We brought focus on the ‘core of the core’. These are brands in categories that are highly penetrated. Using our ‘Winning in Many Indias’ strategy, we’ve sought to drive penetration and distribution for our brands.
The overall market has been broken down into 14 consumer clusters. We do not have a pan-Indian approach because one size cannot fit all. We’ve also built engagement platforms for our big brands. This has helped us drive growth.
The second leg of our strategy is market development, which is not only about growing market share, but also building categories of the future.
The third leg is premiumisation. About 1 per cent of the FMCG market is moving from mass and mid-tier to premium every year. At an overall level, about 28 per cent of the FMCG market is premium. Our aim would be to help consumers trade up.
The fourth leg is talent and building capabilities. We have notched this up. While there is some level of attrition, it is not a problem.
Will the demand outlook for the FMCG market change with the Centre giving sops to traders and farmers?
We are always circumspect about how the market will shape up, given the variables at play. Unlike other sectors, FMCG does not grow exponentially during a boom nor does it tank during a tough phase. It is resilient.
What counts for the market is inclusive growth. Do more people have money in their hands?
This comes with a stable government, when there is law and order and a sense of hope for the future. This government is at the end of its tenure. We will have to wait and watch.
Multinational companies (MNCs) have received prosecution notices of late. Won’t this hamper the image of the country among foreign investors?
I don’t think MNCs have been singled out. There is no drive against them. The government has been vocal about inviting foreign direct investment into the country. In the last few years, we’ve had a good record on that front. The government realises India has to be part of the global order.
A lot of new-age challengers have emerged in the last few years. How do you get millennials into your fold with these companies growing?
I am of the belief that it is not the big that will beat the small or the small that will beat the big, but the fast that will beat the slow. I also believe that disruptors are often overplayed and that adaptability is underplayed.
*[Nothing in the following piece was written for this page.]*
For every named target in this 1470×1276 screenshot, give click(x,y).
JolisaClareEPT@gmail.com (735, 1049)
An incumbent, if agile and resilient, can be a formidable force for anyone. The other thing to keep in mind is that FMCG is not a zero-sum game. There is room to grow. As a company, we keep a hawk’s eye on what is happening in the market. We do not have to be the first to enter a category, we could be second or third, but be better.
Will you look at acquisitions as a route-to-market in food, given that it is a big bet for you?
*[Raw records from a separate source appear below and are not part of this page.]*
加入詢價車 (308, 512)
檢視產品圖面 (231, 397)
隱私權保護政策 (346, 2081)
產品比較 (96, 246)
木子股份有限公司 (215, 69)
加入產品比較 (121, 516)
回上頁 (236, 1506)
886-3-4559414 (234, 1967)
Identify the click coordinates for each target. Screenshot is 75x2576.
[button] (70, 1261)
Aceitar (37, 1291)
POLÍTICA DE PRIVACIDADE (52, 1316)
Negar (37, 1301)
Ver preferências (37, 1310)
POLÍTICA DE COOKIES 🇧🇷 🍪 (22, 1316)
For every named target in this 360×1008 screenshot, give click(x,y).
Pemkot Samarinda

We are open to mergers and acquisitions, especially bolt-on acquisitions. There aren’t many such as GSK Consumer around. That was an once-in-a-lifetime opportunity. We will continue to scout for relevant opportunities though.
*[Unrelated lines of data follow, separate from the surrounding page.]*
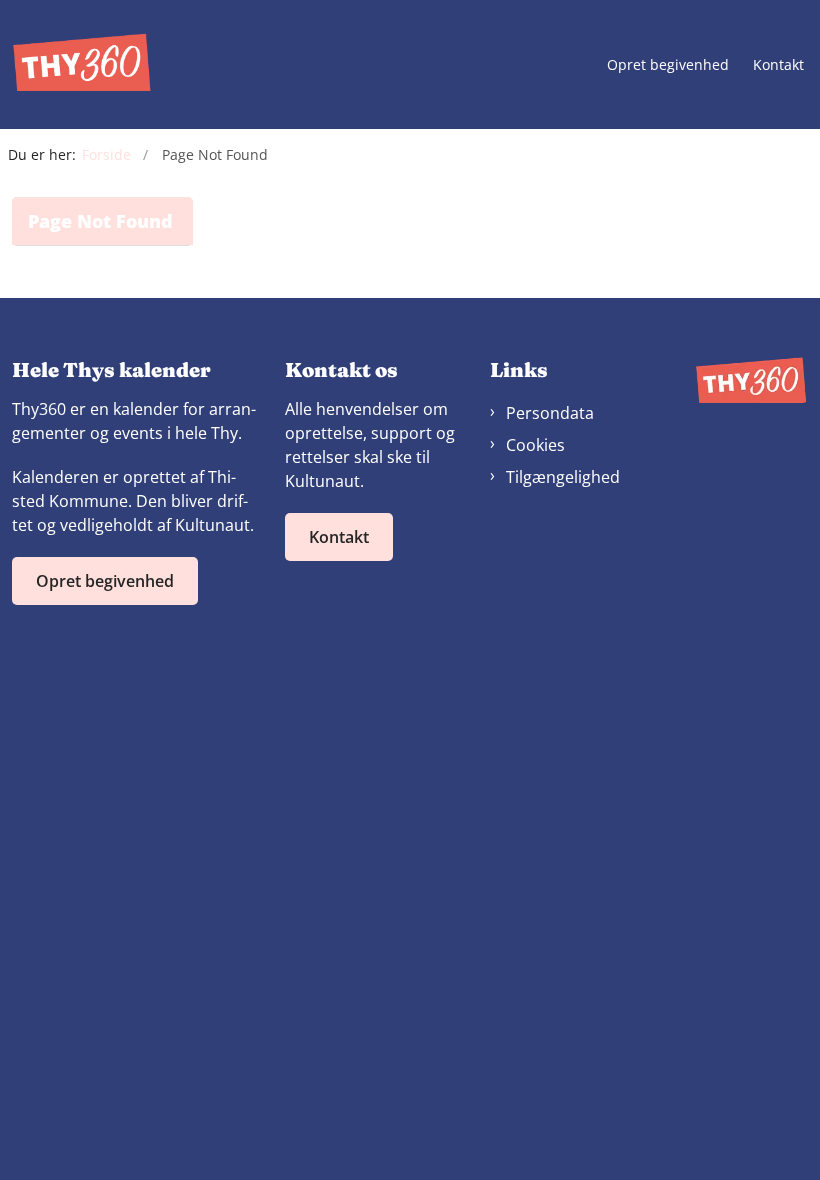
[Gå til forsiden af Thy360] (76, 64)
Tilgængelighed (563, 477)
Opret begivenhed (668, 65)
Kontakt (778, 65)
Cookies (535, 445)
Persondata (550, 413)
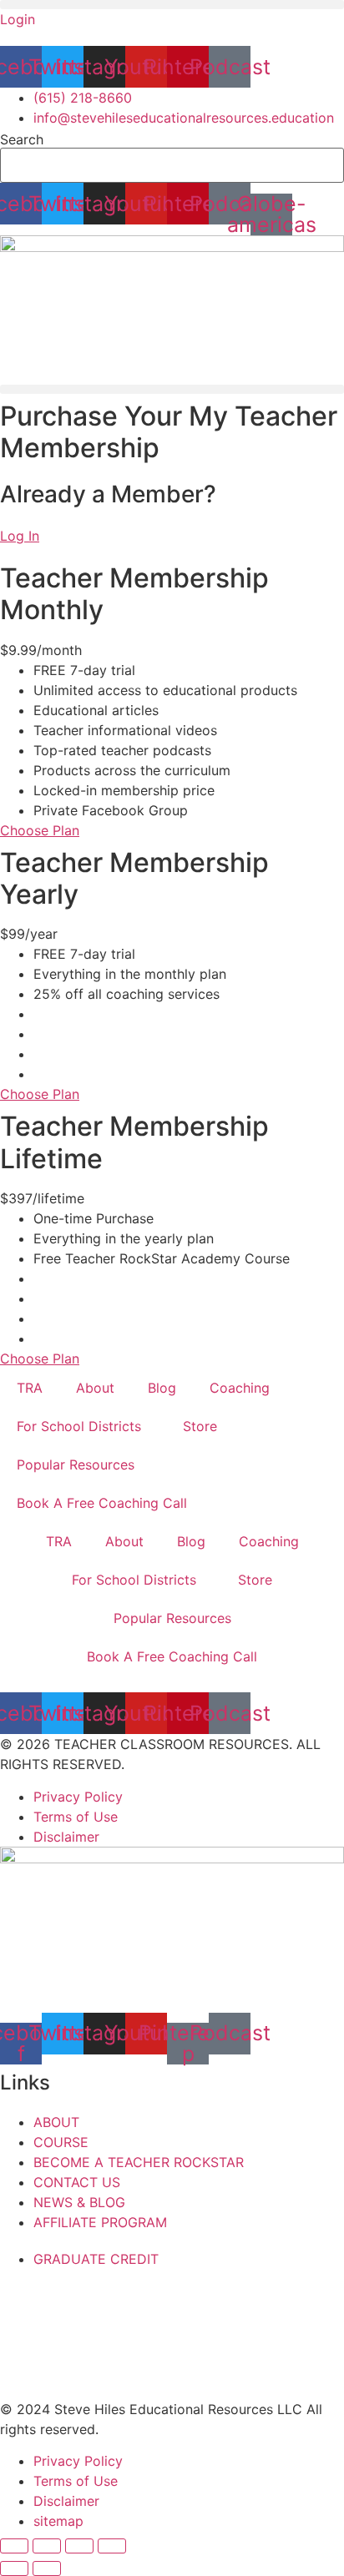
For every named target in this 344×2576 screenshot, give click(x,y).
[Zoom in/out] (14, 2545)
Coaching (240, 1387)
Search (21, 139)
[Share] (79, 2545)
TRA (30, 1387)
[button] (172, 4)
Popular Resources (75, 1464)
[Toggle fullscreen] (47, 2545)
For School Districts (79, 1426)
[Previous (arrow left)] (14, 2568)
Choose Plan (39, 830)
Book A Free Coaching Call (102, 1503)
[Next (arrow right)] (47, 2568)
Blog (162, 1387)
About (95, 1387)
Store (200, 1426)
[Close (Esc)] (112, 2545)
What is the plan of action on Horlicks? Will you relaunch Horlicks or add variants to its existing portfolio?
Our first job is to get regulatory and statutory approvals. The second would be to plan for integration. My brief to my team is that the combined food and refreshment business should be more than the sum of two parts. This means we are going to harness the skill sets of the people at GSK Consumer and marry them with HUL. Our objective would be to accelerate growth and drive synergies.
There seems to be a disconnect between HUL and the goods and services tax (GST) anti-profiteering body. Does that concern you?
We have been one of the most vocal supporters of GST and believe it is right for the country. We also believe we acted appropriately when it came to passing on GST benefits. You cannot change the price of consumer goods overnight. Where we took time to change the price, we suo motu offered it to the government. Had the rules been laid out clearly, in terms of passing on GST benefits, we would have complied with them. Because there are no rules, companies
have ended up interpreting them in different ways. That is where issues are cropping up. We believe in the judicial system and feel it will be fair to us.
When will price-led growth come back? What we are seeing is volume-led growth despite the thrust on premiumisation. Is GST hindering price-led growth?
There is no price control in the country. Let’s get that clear. FMCG is a highly competitive market. If you are off even Rs 1, you will lose volumes and margins. There is a self-correcting mechanism in the market, which ensures equilibrium. We keep a close watch on strategic price points as well as the price-value equation. India is a price-sensitive market and we have to be conscious of this all the time. HUL’s 10-year compound annual growth rate, in terms of top line, has been 10 per cent. Sixty per cent of this has been volume growth and 40 per cent has been price-led. Volume growth has a number of benefits. It helps you get more consumers, if you are driving penetration. If you are driving consumption, existing consumers are using more. Price growth alone is not sustainable.